See, this was the kind of place where it's all regulars. Every night around 5-ish, the same people came in. I knew what their usual drinks were. I had to learn the signals, like the one guy, when he put his empty in just a certain place, that meant he wanted another one. The jokes and banter were the same every night. I heard the hemorrhoid joke nearly every night. I drank all night, and got through it, learned to roll with the punches (it wasn't recommended to go through a night in there sober, I tried it once). Some stayed until closing every night, and if somebody passed out, head on the bar, we could joke about them being "Asleep at the Wheel." The owner and his wife sat all night at opposite ends of the bar, glaring at each and sometimes arguing. When they weren't in the bar, they were upstairs (they lived there, literally).

Next door to The Wheel was a Sunday bar, which they also owned, called The Hub (I think). This was when MO still had the Blue Laws where you couldn't serve more than .03% beer on Sunday, so that's what they did. Hardly anyone would be around other than the most hard-core regulars, just the people who practically lived at The Wheel (or actually lived there). Both places had a jukebox well stocked with hard-core country music, and a pool table. The Wheel also one of those bar shuffleboard machines. One night, some black people came in. They were waiting for a bus or something and came in to play some shuffleboard. It was not the best idea for them to step into a bar that was as rednecky as this one. At The Wheel, they HATED people of color, and when they walked in everybody got a little nervous and jumpy. Pretty soon, the owner's wife told me to reach under the bar and hand her the gun. I refused. Guess I was the one with the risky behavior then, but guns are always bad news. Fortunately, they caught the bad vibes from the hostile stares and walked out. Sigh of relief. See, on that side of the highway it was mostly white and on the other side it was very mixed, and some of those old-timers are not big on diversity, to say the least, and can go over the edge over the smallest thing (just look at the Tea Party).
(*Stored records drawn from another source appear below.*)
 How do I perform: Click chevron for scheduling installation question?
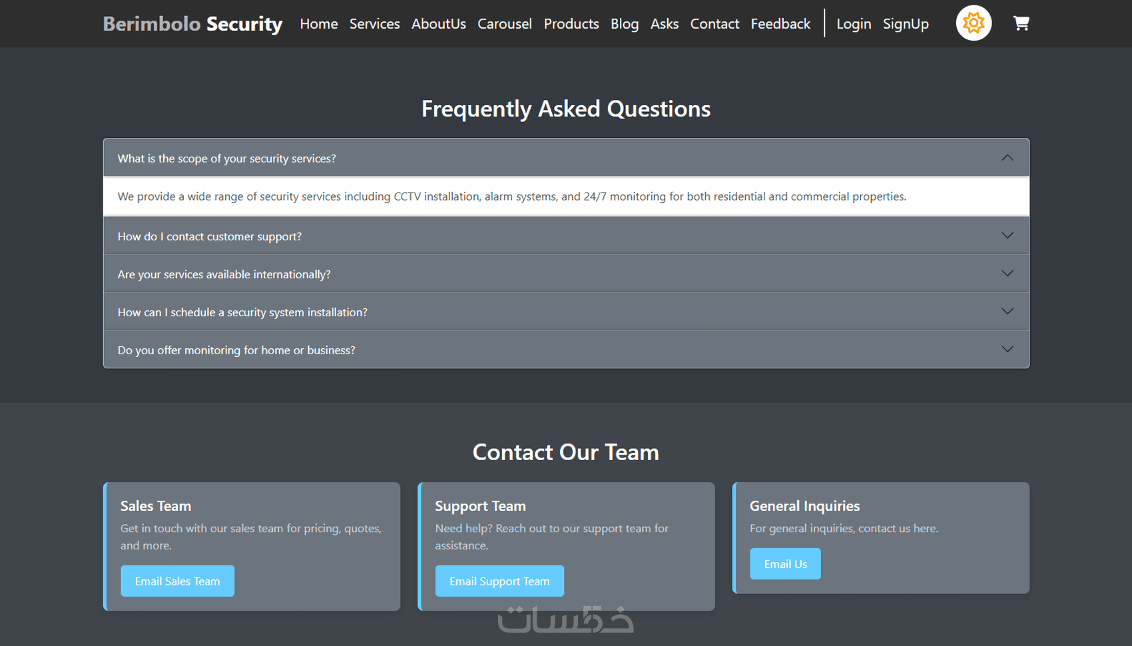[1007, 312]
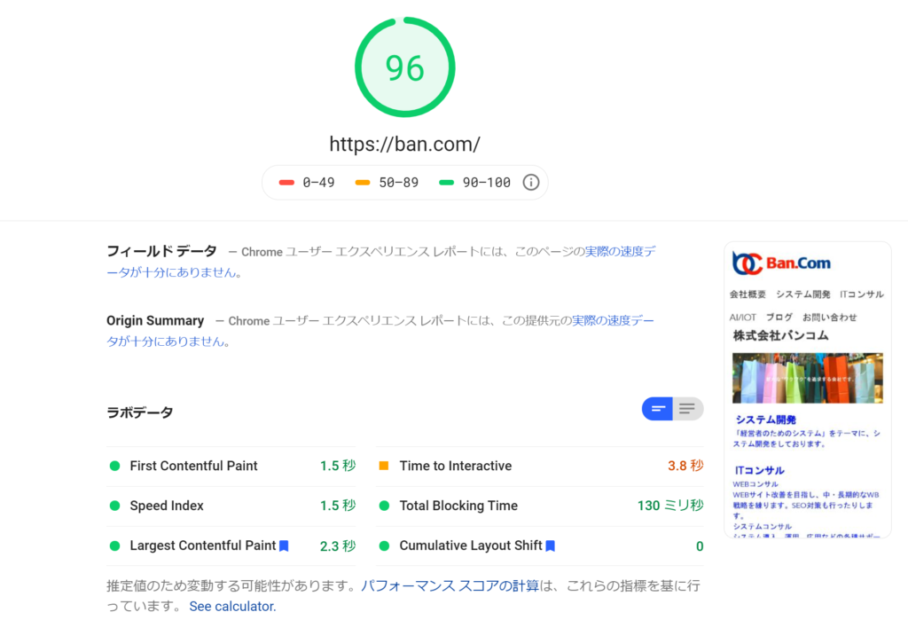908x620 pixels.
Task: Click the bookmark icon next to Cumulative Layout Shift
Action: [550, 546]
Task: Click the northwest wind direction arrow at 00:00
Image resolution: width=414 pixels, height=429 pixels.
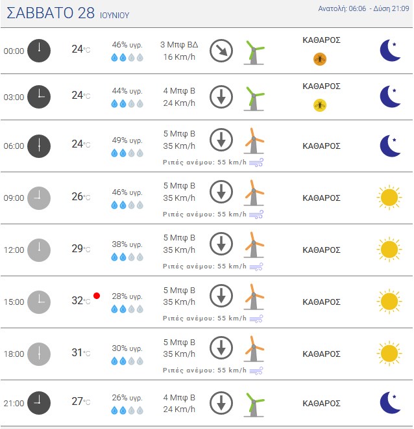Action: (x=221, y=51)
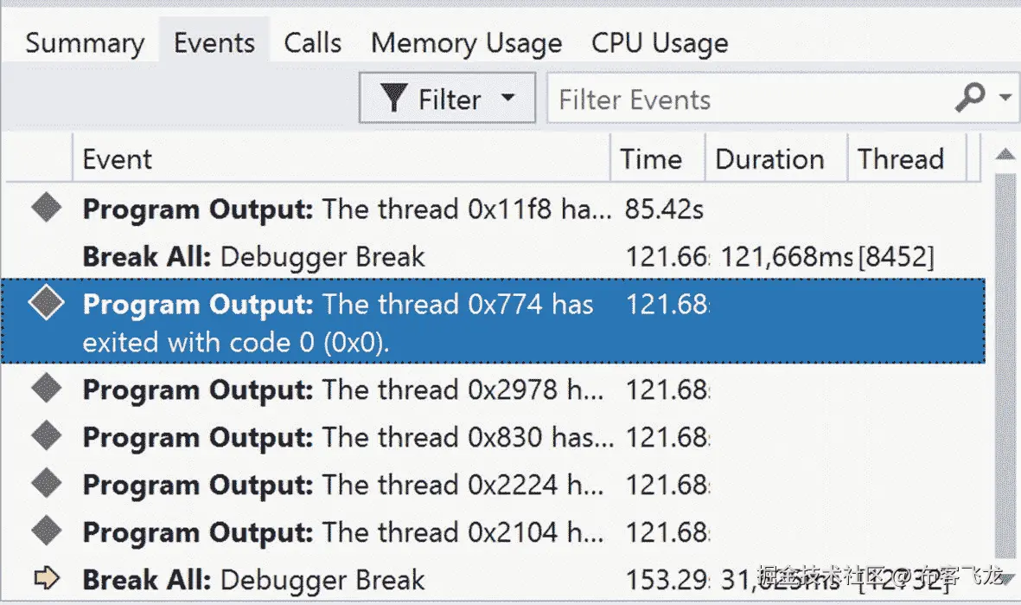Type in the Filter Events search box
This screenshot has width=1021, height=605.
click(x=743, y=100)
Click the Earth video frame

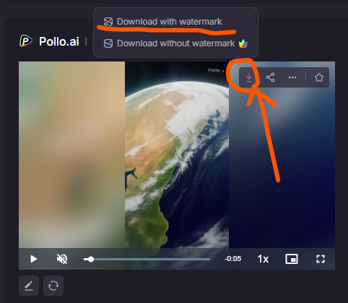tap(177, 155)
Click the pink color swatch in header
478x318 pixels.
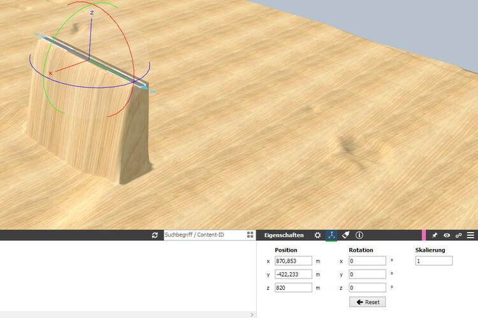(424, 235)
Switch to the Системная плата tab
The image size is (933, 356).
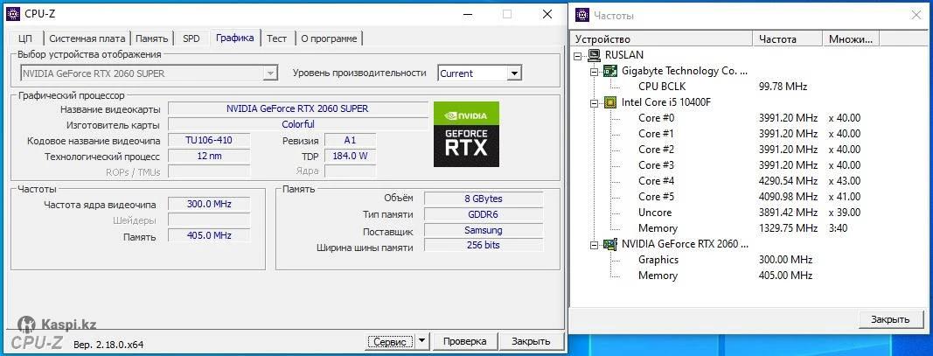(87, 38)
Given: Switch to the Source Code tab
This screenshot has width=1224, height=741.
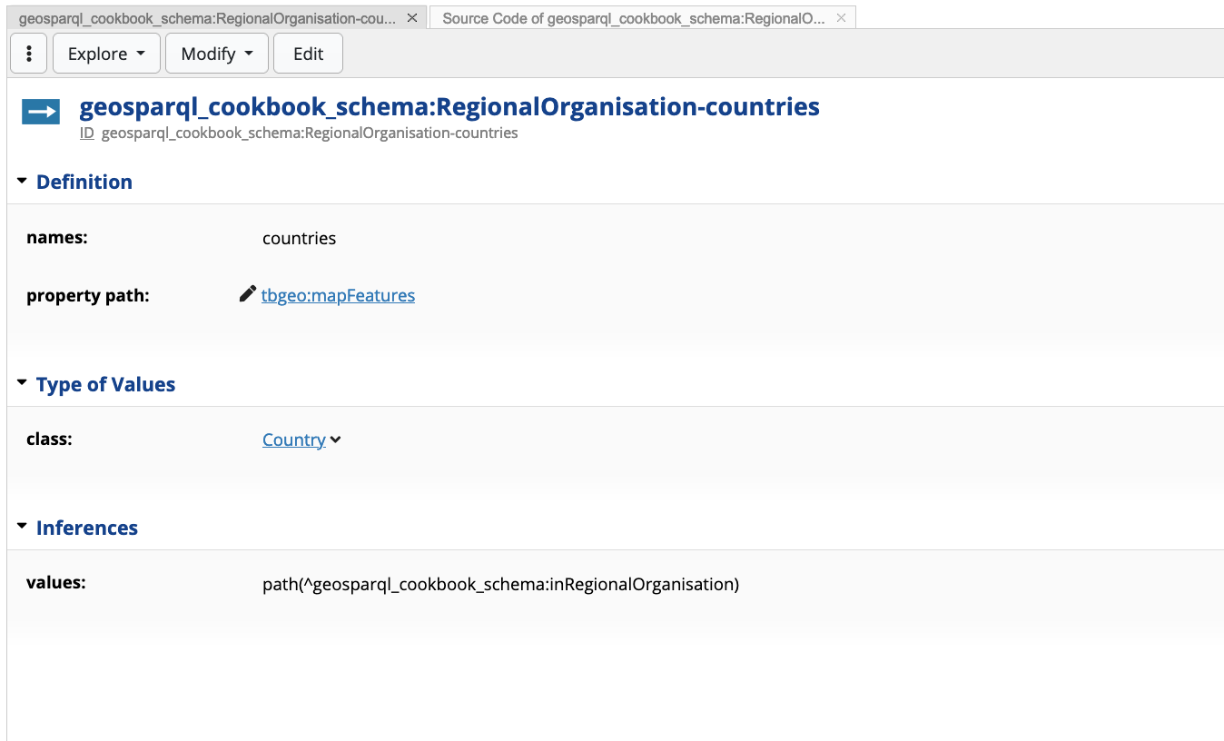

After a few months, they hired another barmaid. She was going to work days mostly. They really liked her even though she was kind of fat, because she had a pretty face, laughed a lot, had really big boobs and liked the skimpy sundresses. They really liked her, that is, until they found out she was dating a black man (although they never used polite terms) and she got fired on the spot. I was getting pretty tired of that place by then, and got myself hired as a cocktail waitress in a restaurant lounge with a piano bar, where they made me wear itty-bitty shorts with Budweiser logos all over them. I went from serving drinks to food, and then got notified that I'd been hired to work assembly at the GM plant that was in north St. Louis at the time. One of the foreman was a semi-regular at The Wheel, and had helped me get hired there and moved me into the next phase of my working life [I blogged that phase under the tag Autoworker].

I love Google Street View. I looked up this place and it looks like some kind of warehouse now, and except for the lack of bar signage, it looks the same.
There's the Sunday bar on the left, the little beige building.

6 comments:

Dr. MVM said...

I would have tipped you like crazy.

Blueberry said...

Thanks, Dr. M.
I am a good tipper now because I know how much it sucks to work for tips, esp. in a shitty venue.

Debra She Who Seeks said...

You're a braver man than I, Gunga Din (as the saying goes).

Mando Mama said...

Holy mackerel. I think the package is that you got the heck out of there in a hurry! Wow.

YELLOWDOG GRANNY said...

sounds like some of teh bars i worked at in new mexico...where we gave our customers 'togo' cups at closing time..or when they just wanted to leave and go bar hop..

Blueberry said...

I was in quite a few of those New Mexico bars as a kid.